A response to the threat of invasion

A Reflection on Psalm 2 by Canon Rob
11th February 2024, The Sunday Before Lent

Reflection Image 1Verses from Psalm 50 are set for this morning’s Eucharist, but as we have considered them in the past, the psalm for reflection today is one set for Evensong and it doesn’t make for comfortable reading. However, as you will soon see, it is certainly a psalm for the times in which we live. The words accompanying the picture here are those you will find in the 1662 Book of Common Prayer version of the psalms. In Common Worship the word “heathen” is replaced by “nations” and refers to the Gentile nations but the opening question remains the same: “Why are the nations in tumult, and why do the peoples devise a vain plot?” [Verse 1.] The rest of the psalm may not appear to answer this question, although it has to do with the foolishness of humanity. Verse 4 would have us believe that God laughs at such foolishness – although, as I have said before, we need to take care not to attribute to God our human emotions. What may be nearer the truth is that any loss of real, lasting peace [shalom] is a sign of the breakdown in the relationship between us and God as well as that between each other. A blessing at the end of the Eucharist begins with the words, “The peace of God which passes all understanding….” and if we could all live in a closer relationship with the God of peace, we would probably find it easier to make the world a more peaceful place. Dermot Cox, in his book, “The Psalms in the Life of God’s People,” writes about the place of the psalms at a time of distress and he says, “Any diminution of human well-being, any loss of shalom, is indicative of something wrong with an individual’s relationship with God. The first and most immediate cure is to be found in prayer,….” Psalm 2 was written thousands of years ago but much of it is, tragically, as appropriate today.

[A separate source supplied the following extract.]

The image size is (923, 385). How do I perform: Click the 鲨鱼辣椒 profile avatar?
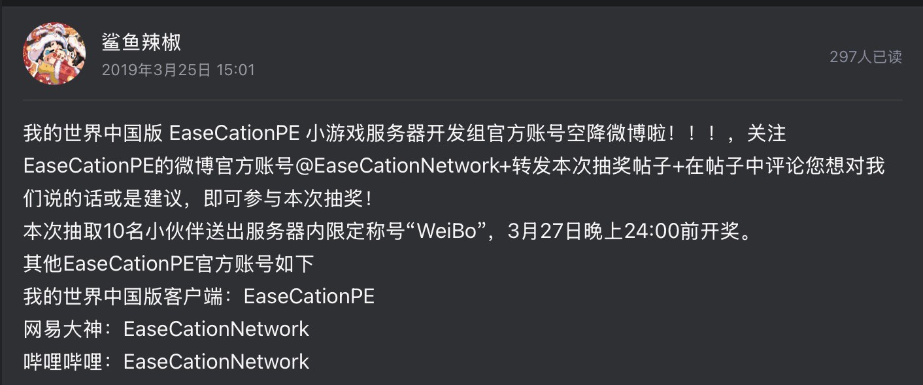[54, 54]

Reflection Image 2From the time of Moses, kingship became an institution given by God for His people [See Deuteronomy 17.14-20.] and it is likely that verses 6 of today’s psalm refers to King David: “…I have set my king upon my holy hill in Zion” and in the following verse we have an example of the people looking forward to the King who would be the Messiah.“I will proclaim the decree of the Lord; he said to me: ‘You are my Son; this day have I begotten you’.” In Matthew 3.17 we hear these same words about Jesus, after he had been baptised. After many years of praying and waiting, the Messiah is here! But for now, David – and the earthly kings who follow him – will lead God’s people and in verses 8 and 9 he addresses the people recalling God’s promise of victory over the nation’s enemies. Unless they submit they will be dashed “in pieces like a potter’s vessel.” [You may find it interesting to read about the analogy of the potter in Isaiah 45.9-25]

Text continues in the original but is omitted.